Third grade, McKinley Elementary, Mrs. Hayes’s class. Again, I’m in the front row wearing a striped shirt, among the smallest in the class. I was always a half-year behind in development because I was born in August. The photo represents the white middle-class culture of Yakima in the 1950s.
Fourth Grade, Parker Elementary, Mrs. Pence’s class. I’m in the front row, far left. The school was racially diverse because Parker, WA, is on the Yakima Indian Reservation. Our family had moved from Yakima to Thorp Road, south of Union Gap, in the Wapato School District.
Fifth Grade, Parker Elementary, Mr. Drake’s class. Yes, I’m the smallest boy, front row. Mr. Drake was an amateur magician and would reward good class behavior with his magic tricks. The bus routes changed, so I was sent to Parker Heights the following year.
Sixth Grade, Parker Heights Grade School, Mr. Blakley’s class. You guessed it; I’m in the front row, second from left. Parker Heights was considered a more up-scale school, but it had an inferiority complex when it came to intermural sports between Parker and Parker Heights.
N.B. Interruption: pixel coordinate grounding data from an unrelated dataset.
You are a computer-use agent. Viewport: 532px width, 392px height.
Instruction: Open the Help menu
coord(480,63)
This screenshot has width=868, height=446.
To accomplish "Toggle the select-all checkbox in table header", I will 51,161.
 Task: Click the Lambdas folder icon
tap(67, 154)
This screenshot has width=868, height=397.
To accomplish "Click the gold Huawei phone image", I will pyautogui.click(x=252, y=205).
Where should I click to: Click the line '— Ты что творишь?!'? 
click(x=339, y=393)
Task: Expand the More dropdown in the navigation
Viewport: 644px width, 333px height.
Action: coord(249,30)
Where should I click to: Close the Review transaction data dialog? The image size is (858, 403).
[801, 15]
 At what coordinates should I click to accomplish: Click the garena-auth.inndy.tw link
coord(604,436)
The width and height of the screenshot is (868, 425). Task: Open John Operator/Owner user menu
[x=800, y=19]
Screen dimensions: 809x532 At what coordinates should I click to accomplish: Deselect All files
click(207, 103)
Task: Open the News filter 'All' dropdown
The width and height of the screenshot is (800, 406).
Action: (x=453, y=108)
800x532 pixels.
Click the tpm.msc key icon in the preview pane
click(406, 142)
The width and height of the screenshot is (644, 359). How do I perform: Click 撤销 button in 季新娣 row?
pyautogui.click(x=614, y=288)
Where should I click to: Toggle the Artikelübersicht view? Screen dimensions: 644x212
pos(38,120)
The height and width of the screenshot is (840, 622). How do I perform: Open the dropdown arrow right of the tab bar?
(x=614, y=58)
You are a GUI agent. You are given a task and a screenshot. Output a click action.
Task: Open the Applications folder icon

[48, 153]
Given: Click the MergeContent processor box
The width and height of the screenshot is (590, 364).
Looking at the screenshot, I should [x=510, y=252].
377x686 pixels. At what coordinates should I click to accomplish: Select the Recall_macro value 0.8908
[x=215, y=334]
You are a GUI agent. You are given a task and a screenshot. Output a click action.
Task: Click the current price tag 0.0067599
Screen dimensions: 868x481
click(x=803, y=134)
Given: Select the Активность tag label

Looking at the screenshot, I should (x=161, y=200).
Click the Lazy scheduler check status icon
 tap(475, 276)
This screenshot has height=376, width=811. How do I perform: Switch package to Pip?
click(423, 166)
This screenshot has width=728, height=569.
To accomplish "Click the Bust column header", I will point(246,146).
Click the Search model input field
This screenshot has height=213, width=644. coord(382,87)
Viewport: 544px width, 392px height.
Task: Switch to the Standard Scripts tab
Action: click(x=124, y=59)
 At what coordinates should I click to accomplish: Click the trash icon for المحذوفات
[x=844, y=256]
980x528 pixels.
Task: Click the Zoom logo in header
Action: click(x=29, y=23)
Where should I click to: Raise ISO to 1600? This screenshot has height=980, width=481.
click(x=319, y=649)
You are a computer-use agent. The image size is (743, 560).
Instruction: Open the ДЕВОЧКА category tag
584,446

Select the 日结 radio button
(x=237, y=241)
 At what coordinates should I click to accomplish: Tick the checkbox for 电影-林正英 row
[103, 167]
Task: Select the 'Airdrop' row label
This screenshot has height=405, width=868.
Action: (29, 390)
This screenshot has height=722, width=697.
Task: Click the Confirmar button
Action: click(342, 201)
This is where I learned the lesson of performance confidence despite being younger and smaller than an opponent. The Parker Heights boys assumed that because I was from Parker (the team that dominated the annual intermural baseball tournaments), I would be the batter at the plate they could count on to help Parker Heights finally win against Parker. Of course, the boys from Parker saw me as just another easy out. I did excel that day and put the ball in play more than our other players. It was about assumed confidence and living up to the expectations of my teammates.
A few words about baseball in rural Yakima Valley in the 1950s. Yakima has always been a baseball town, so to speak. The schools and parks had baseball fields with a diamond and backstop, usually with missing base plates. Few guys had baseball gloves in the “Lower Valley” grade schools where we lived. The culture and tradition was that if you had a glove, you left it on the field after the third out when your team went to play offense. The opposing team player would pick up your glove and use it on defense. It was accepted that not every player on the field had a glove. If you were a lefty, you had to adjust.